The outrageous case has led to calls from Congress to pass legislation curbing civil asset forfeiture.
A North Carolina teenager was hoping to get her life back on track after a state judge ordered a man who sexually abused her to pay her $69,000. Instead, she got a nasty surprise.
The local police department had already seized the cash through civil asset forfeiture, and it was already gone. Despite a judge's order, she will get nothing.
The case is a stunning example of the misplaced priorities and perverse incentives that asset forfeiture creates for police—and of how the federal government allows state and local police to evade reforms to stop forfeiture abuse.
Can't most departments seize for feds and get a cut in return, state civil asset forfeiture is getting less common because it's getting easier to fight because it's more known and everyone thinks it's idiotic.

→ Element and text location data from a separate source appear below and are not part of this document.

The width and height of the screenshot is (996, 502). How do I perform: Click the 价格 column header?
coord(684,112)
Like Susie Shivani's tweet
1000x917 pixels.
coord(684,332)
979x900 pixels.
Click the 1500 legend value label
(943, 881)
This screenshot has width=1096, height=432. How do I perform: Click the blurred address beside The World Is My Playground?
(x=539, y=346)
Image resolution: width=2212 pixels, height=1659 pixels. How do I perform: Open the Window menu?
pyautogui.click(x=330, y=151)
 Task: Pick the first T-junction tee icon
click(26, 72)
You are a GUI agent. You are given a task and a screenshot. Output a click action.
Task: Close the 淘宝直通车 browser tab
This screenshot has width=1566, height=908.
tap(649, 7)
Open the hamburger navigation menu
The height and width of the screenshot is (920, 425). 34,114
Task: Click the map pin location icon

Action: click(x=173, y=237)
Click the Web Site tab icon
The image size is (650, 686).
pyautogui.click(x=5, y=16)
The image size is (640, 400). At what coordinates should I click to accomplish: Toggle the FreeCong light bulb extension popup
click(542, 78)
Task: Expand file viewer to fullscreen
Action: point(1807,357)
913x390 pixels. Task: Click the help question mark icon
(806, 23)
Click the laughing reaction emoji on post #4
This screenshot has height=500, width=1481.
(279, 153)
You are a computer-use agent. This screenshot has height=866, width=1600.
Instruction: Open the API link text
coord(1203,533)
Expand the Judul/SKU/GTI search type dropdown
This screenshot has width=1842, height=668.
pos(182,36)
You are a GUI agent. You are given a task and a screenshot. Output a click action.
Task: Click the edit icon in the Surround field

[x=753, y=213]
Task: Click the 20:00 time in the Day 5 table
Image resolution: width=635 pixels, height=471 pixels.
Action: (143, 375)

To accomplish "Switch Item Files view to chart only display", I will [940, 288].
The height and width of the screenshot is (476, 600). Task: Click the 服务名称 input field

The case is a stunning example of the misplaced priorities and perverse incentives that asset forfeiture creates for police
The case is a reminder this entire concept is theft.
They steal the money, charge the inanimate object with a crime, and expect you to sue to get it back. They stole it. Stop using big words to make it sound sane. We legalized theft, for cops.
Fun fact, civil forfeiture started in maritime law when ships were seized carrying illegal items and the perpetrators were foreign nationals that were never in the country, so the only way to pursue an indictment was to seize the ship and charge the ship itself with the crime.